◆ Texto mostrado
================================
A partir del 2003 un nuevo gobierno crea expectativas sobre el proceso político al tejer al mismo tiempo los deseos de trasladar el lenguaje y las demandas de los movimientos al nivel del estado junto al anhelo, igualmente extendido, de normalización de la vida social, económica y política.

 

Seis años después, encontramos en las perseverantes marcas que los movimientos dejaron impresas en las instituciones políticas las claves para comprender la ambigüedad del proceso actual: junto a rasgos de normalización y debilitamiento de los movimientos, permanece vivo el juego de los reconocimientos parciales y ambivalentes. Tal juego de reconocimientos ha permitido recomponer fuerzas para enfrentar a algunos actores poderosos de las élites neoliberales y, al mismo tiempo, ha excluido o debilitado la perspectiva más radical de reapropiación autónoma de lo común.

 

Sobre este campo se juega la reinterpretación constante de los  enunciados democráticos que surgieron de la crisis. Podemos considerar dos axiomas fundamentales: la recusación del lenguaje neoliberal (fundado en la idea de la subordinación a la hegemonía de las finanzas globales y las privatizaciones) y de la represión al conflicto social, apoyado en una recuperación de la narración de las luchas de la década del 70 y de los derechos humanos.
================================
◆ Datos mostrados
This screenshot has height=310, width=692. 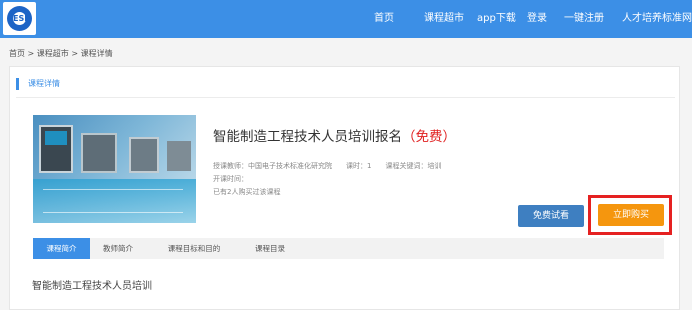 What do you see at coordinates (113, 201) in the screenshot?
I see `floor-grid` at bounding box center [113, 201].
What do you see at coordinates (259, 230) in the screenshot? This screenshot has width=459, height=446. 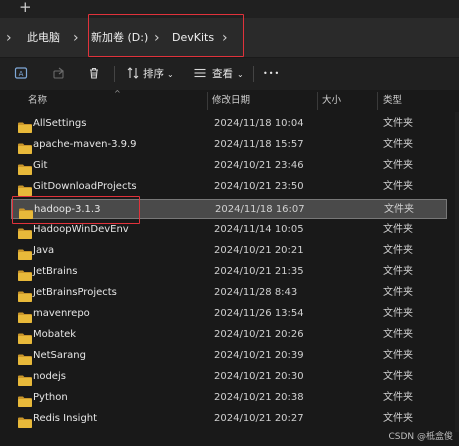 I see `file-modified: 2024/11/14 10:05` at bounding box center [259, 230].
================================
◆ Enunciado
Sigue escribiendo el texto sobre el gobierno que llegó en 2003 y los movimientos sociales, a partir de su última oración.

◆ Resultado
La tendencia más fuerte, en este sentido, es la que se constituye desde un paradigma neodesarrollista, capaz de reinterpretar la genealogía del cuestionamiento a las relaciones salariales y a la forma-estado-neoliberal por parte del nuevo protagonismo social, concibiéndolas como demandas de reproletarización. De este modo, una problematización central de nuestra época pasó de ser pensada como necesidad de un “trabajo digno” (consigna creada por los movimientos piqueteros) a ser re-inscripta dentro de la mitología fordista del pleno empleo (bajo el slogan de “empleo decente”). La valiosa información producida por los movimientos sociales (es decir: las formas colectivas de organización del trabajo que tendían a independizar producción de valor de empleo) fue utilizada por el estado para reorganizar su política social y para gestionar la crisis del trabajo.

 

3

Llamamos impasse al atascamiento de las dinámicas de innovación de lo político, que nos arroja a un espacio de consistencia fangosa y a una temporalidad en suspenso, de reversibilidades y desplazamientos inconclusos. Un tiempo que no podemos asumir meramente como “tránsito a”, sino como transcurso mismo de lo paradojal.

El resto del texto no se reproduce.